Categories: Blog

Is BGP multi-homing enough for WAN network performance?

BGP multihoming has become as necessary to the networks connected to Internet, as the use of redundant power sources or multiple data centers. No business can afford prolonged outages, and the first and surprisingly most effective way to maximize uptime is through a robust BGP implementation to multiple transit providers. BGP utilizes a set of Autonomous System numbers (ASN) that are assigned to individual networks or relatively large network segments. An “AS Hop” is defined as a transition from one AS to another. The assumption made by BGP is that for any given path, the route with the least number of AS hops is preferable. In addition to this dynamic information, BGP allows administrators to define static path preferences using weights, local preferences, MEDs, etc.

BGP routing information, is largely based on AS hops, and manually configured static preferences. BGP has no capability to discover any other performance characteristics . As a result, metrics such as packet loss, latency, throughput, link capacity and congestion, historical reliability, and other business characteristics are not addressed by this protocol. BGP has no ability to actively discover any of these characteristics, and thus it has no ability to make routing decisions based on them. The routers relying on BGP cannot make dynamic performance-optimized decisions.

To do
Continue the text on BGP multihoming and WAN performance from where it stops.

Exercise data
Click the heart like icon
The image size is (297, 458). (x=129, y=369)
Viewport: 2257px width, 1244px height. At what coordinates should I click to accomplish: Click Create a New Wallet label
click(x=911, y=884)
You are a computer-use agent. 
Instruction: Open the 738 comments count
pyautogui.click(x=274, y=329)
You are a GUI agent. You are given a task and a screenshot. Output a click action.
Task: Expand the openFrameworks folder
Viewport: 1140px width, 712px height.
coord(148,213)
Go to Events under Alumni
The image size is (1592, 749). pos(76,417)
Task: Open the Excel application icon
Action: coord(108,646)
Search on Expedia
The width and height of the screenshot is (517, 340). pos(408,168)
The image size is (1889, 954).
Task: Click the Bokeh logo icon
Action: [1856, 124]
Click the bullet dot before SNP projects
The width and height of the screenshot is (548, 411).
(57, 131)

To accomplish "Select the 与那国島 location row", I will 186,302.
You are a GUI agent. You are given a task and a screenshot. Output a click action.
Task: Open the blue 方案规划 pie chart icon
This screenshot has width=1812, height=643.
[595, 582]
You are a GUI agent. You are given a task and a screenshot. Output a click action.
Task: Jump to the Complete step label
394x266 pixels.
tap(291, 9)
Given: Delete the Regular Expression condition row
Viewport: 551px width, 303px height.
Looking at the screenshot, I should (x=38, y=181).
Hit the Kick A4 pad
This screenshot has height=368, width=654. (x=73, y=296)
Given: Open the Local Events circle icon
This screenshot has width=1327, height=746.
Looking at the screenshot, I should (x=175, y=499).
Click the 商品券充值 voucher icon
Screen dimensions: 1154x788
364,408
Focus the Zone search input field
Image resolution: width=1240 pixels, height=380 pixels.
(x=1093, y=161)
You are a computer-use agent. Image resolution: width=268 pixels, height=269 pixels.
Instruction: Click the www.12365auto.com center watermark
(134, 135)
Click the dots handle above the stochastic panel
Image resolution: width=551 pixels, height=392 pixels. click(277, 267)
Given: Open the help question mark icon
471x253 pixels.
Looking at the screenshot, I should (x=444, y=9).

Exercise answer
Settlement-free peering and best-effort traffic delivery are vital for the efficiency and relatively low cost of operating and connecting to the Internet. The best-effort hovewer has its flaws – congestion. Congestion occurs because of some transit providers port oversubscription, ddos attacks, daily peaks and even congested public traffic exchanges. Other problems can be caused by BGP’s inherent sense of trust between peering partners. This implied trust means that all route updates are considered valid and are treated as such. Hovewer, due to convergence delay, misconfiguration, external protocol interaction and lots of other reasons, not all updates are valid. Invalid updates in the worst cases can lead to routing loops or blackouts. Blackouts happen during an outage in a transit provider network, while the upstream provider still announces the routes to their customers, making them send the traffic in a blackhole. If the blackout is total, the network engineers will notice this and shutdown the BGP session. A partial routing blackout is hard to diagnose and troubleshoot, because of the routing asymmetry in Internet.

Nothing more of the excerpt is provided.